● **Input data**:
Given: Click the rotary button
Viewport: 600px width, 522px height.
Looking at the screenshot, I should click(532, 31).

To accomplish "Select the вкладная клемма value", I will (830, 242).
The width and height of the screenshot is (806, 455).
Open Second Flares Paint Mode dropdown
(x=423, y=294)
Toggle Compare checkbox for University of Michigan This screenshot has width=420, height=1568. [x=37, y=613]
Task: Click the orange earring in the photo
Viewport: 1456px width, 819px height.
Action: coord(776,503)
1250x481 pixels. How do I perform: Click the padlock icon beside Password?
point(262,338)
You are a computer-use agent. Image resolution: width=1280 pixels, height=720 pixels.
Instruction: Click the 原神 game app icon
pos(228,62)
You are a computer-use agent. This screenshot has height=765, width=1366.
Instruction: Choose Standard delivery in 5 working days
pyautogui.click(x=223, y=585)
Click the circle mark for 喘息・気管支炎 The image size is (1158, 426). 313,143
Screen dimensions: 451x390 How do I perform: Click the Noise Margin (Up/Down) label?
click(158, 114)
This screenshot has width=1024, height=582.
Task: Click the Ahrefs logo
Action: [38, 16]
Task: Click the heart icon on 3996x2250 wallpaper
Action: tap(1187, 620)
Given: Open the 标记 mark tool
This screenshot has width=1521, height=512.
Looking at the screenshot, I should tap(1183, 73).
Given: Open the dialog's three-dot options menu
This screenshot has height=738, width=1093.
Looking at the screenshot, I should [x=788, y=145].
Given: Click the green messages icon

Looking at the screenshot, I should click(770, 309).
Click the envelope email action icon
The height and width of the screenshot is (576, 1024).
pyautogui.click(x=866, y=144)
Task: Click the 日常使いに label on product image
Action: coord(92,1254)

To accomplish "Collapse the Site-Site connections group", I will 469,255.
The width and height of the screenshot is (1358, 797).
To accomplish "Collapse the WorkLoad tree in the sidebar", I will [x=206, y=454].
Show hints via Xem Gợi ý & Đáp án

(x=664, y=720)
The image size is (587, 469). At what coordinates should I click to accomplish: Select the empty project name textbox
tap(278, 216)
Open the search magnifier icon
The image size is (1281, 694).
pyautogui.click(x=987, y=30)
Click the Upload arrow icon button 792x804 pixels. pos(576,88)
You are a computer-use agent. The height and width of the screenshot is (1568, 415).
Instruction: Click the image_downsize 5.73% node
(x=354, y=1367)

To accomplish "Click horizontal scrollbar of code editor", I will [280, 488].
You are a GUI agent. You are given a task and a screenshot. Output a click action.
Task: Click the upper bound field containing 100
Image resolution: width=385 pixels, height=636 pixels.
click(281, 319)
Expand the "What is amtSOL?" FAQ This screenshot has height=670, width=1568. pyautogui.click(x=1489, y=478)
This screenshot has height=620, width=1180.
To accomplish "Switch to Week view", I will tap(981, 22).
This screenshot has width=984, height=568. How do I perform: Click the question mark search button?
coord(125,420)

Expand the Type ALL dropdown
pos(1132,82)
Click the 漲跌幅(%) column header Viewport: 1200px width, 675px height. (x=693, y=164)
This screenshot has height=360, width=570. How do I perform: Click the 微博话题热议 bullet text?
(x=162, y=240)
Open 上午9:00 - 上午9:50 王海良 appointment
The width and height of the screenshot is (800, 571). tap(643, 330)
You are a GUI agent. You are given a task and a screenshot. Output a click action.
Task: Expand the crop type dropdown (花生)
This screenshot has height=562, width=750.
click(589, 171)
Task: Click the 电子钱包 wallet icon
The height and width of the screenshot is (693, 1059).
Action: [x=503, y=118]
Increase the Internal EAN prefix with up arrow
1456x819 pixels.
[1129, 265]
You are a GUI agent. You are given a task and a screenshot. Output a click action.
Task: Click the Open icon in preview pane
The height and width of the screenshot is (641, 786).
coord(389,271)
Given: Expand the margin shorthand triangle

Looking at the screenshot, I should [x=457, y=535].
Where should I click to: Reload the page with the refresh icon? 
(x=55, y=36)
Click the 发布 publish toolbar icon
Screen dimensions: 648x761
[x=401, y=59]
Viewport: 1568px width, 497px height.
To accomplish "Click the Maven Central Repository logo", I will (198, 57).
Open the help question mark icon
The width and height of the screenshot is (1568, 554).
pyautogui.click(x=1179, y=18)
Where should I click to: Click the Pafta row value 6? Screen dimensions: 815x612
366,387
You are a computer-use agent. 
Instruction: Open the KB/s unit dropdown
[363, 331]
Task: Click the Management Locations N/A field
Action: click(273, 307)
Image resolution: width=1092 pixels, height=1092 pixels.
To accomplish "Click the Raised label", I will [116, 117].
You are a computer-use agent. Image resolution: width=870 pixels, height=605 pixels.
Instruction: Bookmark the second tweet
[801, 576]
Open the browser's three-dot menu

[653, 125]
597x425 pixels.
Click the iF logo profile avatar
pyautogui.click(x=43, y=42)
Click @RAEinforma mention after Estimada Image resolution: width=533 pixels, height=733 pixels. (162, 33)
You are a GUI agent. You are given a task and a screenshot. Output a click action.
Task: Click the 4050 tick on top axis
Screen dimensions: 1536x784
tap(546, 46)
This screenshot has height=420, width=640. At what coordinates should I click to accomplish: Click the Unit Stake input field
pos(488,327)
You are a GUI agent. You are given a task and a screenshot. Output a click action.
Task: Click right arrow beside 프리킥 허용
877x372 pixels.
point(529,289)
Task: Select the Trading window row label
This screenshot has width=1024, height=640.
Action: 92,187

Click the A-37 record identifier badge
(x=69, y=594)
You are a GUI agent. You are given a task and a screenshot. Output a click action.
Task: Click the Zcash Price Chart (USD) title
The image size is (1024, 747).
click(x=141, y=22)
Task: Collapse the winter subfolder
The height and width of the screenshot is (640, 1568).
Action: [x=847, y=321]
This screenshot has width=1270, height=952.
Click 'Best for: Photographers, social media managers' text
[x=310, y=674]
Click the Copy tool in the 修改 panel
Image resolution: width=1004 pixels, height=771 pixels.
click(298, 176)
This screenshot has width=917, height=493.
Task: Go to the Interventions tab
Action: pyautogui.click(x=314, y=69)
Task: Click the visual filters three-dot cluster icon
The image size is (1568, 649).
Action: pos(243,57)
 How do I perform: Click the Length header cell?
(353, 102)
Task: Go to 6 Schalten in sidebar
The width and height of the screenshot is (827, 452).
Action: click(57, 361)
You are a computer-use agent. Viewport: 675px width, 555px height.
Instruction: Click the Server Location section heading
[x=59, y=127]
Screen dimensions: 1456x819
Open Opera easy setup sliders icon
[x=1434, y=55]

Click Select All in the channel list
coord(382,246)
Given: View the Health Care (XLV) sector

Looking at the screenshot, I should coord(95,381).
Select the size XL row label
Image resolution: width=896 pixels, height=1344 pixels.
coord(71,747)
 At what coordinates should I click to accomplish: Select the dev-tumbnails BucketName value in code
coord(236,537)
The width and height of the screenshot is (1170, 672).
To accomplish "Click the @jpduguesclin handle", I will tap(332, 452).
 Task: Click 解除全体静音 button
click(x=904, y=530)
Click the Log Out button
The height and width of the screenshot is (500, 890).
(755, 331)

● **Required action**:
For the string "sidebar", filter the data and copy out each line where it occurs.

● **The answer**:
To accomplish "Collapse the WorkLoad tree in the sidebar", I will [x=206, y=454].
Task: Go to 6 Schalten in sidebar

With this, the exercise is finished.